At the base of the dome covering the large hall of the Romanian Athenaeum we behold a series of medallions dedicated to arts and science, and we will choose to halt on the one dedicated to “Astronomy”, located in the right side of the stage, lit by the 15 lamps coming down like magical, surrealist eyes, from the dome in the centre of which there is a decorative button reminiscent of the Neo-Romanian architectural style of Ion Mincu.
Thus, hanging from the bow of violins or hopping cheerfully on piano keys, we are invited by the month of September to a charmed, universal time, which we enter by climbing the steps of musical scales and breathing in words, rhythmically, slowly, deeply, as we go up the snail-like winding stairs to the Large Hall of the Athenaeum. Like a huge shell, like an oyster concealing the waves of the sea, the staircase of the Athenaeum throbs playfully under the quick steps of music lovers, youths, students, instrumentalists, women, men, children, rushing all together to miraculously catch the butterfly sounds, ready to fly to their hearts and rest there for a while.
The spirit of Enescu seems to take the lead in the concert that begins the week at the Athenaeum, because all the compositions for strings, all sorts of them, violins, violas and cellos become, in turn, protagonists of the stage. Thus, on August 31, the week begins, paradoxically, with the end of the meteorological summer, gliding from the sounds of summer, transparent and slightly whistled, like flageolets, to the smooth sounds of the beginning of September, with faded, mysterious sonorities, perfect for the Moon’s coming closer to the Earth.
At 17.00, on August 31, at the Athenaeum we will witness a miraculous web of sounds being woven, with bows becoming narrower and narrower, from the violin (0.75 cm), to the viola (0.74 cm) and the cello (0.72 cm), rubbed with the rosin preserving the smell of resin, and cradled in the air by the arms of virtuosos, in pursuit of the colour of sounds. Because sounds do have colours of their own, which can be grasped according to the gliding of the fingers along the strings.

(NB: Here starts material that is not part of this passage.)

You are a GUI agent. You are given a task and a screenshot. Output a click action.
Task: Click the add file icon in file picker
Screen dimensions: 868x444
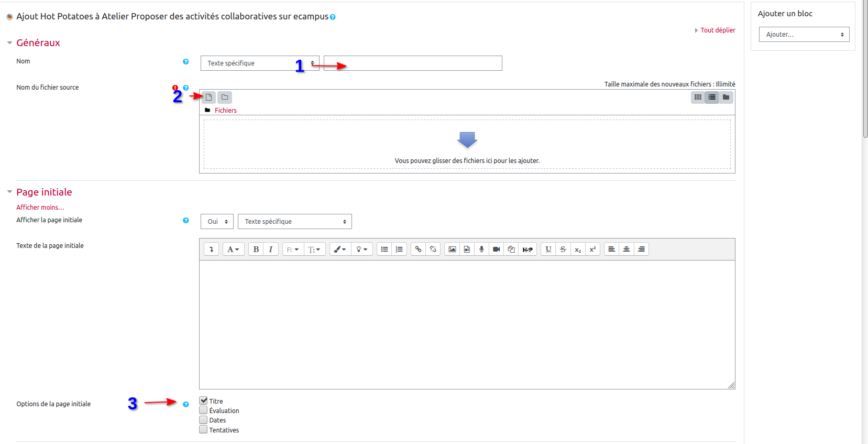coord(208,98)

The programme will begin with the Concerto for 3 violins and string orchestras in F Major, F.1 no. 34, followed by Bridge – “Lament” for two violas, Shostakovich – “Duo for two violins”, to embrace in their midst the “Andante from the violin, viola and strings concerto in E Minor, op. 88” by Bruch, with the E string offering a luminous, glassy, piercing sound of clear finesse.

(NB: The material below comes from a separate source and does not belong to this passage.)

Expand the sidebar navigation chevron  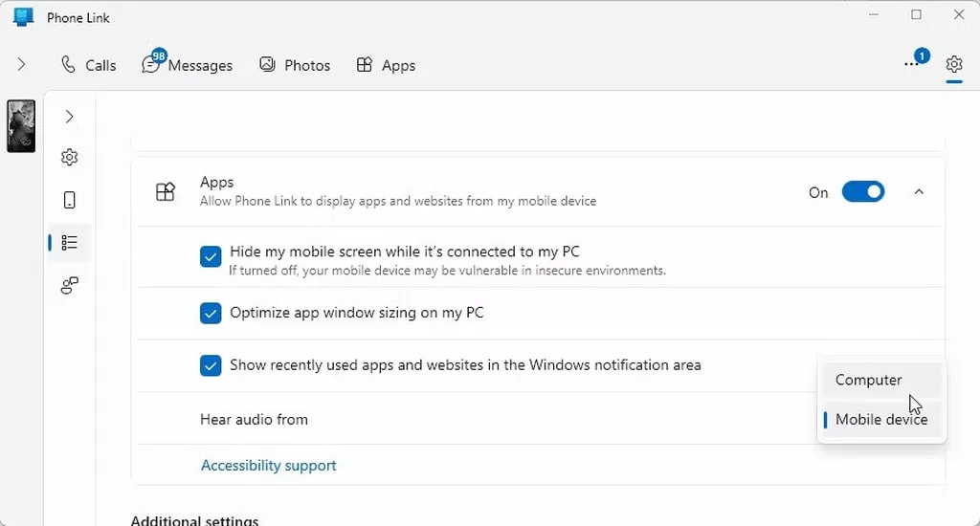point(69,117)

The crystalline timbre of Vivaldi’s violins makes way to the melancholy of Bridge’s violas, whose “Lament” drips into your soul the nostalgia of longing for the summer that has barely ended, under the soft flapping of the wings of pigeons, brushing against the columns at the entrance into the Athenaeum. The friendly pigeons seem to remind us of the charm of the Piazza San Marco in Venice, which has given the best quality wood and materials to Andrea Amati (1535-1612), founder of the Cremona lute-maker school, used to make his instruments.

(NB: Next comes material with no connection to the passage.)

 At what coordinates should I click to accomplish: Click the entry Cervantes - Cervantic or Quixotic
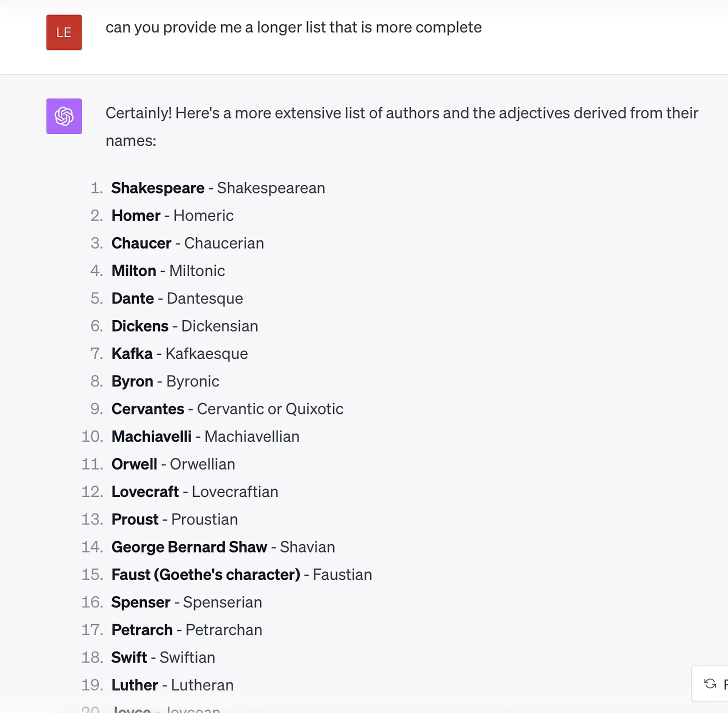pos(227,409)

Violas make the harmonious connection between violins and cellos, they bring a special light, of passing, of the last day of summer, a day with terracotta tones that we see hidden on the dome, under the allegoric decorations winding towards the centre, or with maple-tree tones, similar to the Turkish wooden oars bought by Amati from the Venetians who purchased a great amount of wood from the very people they fought in wars on the sea.
Then we will be carried away on the G string by two cellos in Barriere’s “Sonata”, the string with the greatest power, bringing ample sounds, warm and full, which does not exclude smoothness, if tackled with warmth. The highest sounds of the cello are more consistent, less fluid than their correspondents of the violin, exuding sobriety and a deep character, like the golden, grave autumn, rich with harvest, albeit melancholic.
The sonata for two cellos seems to herald thus the coming of the autumn, as September is ready to go in the limelight, with ripe grapes, with raindrops, with the night trickling down sweetly like nougat, yet biting hungrily into the length of day.
All sorts of attacks and the technical resources specific to violins are amplified in cellos, the instrument itself being the result of the transformation by the Italian lute-markers, who modified and combined string instruments to create the “viola bass” and the “viola da gamba”, considered direct ancestors of the cello.
Finally, the two cellos, polite and grave, will make way to violins to finish the concert with the suppleness and harmony they rest on the graceful shoulders of female violinists, or the firmer ones, of male instrumentalists, while the magic baton of the conductor Liviu Prunaru will dance in the air, with grace and strength, softly or determinedly, barely containing its desire to pinch the moon that is so close to us.
A romantic Monday, of the end of August dipped in the honey light of the moon, which will bask in the sky at the end of the programme at the Athenaeum, to lead us to the Large Palace Hall, where we will hear, at 20.00, Schoenberg’s Chamber Symphony No. 1 in E Major op. 9, under the baton of the conductor Zubin Mehta, followed by Symphony No. 8 in C Minor.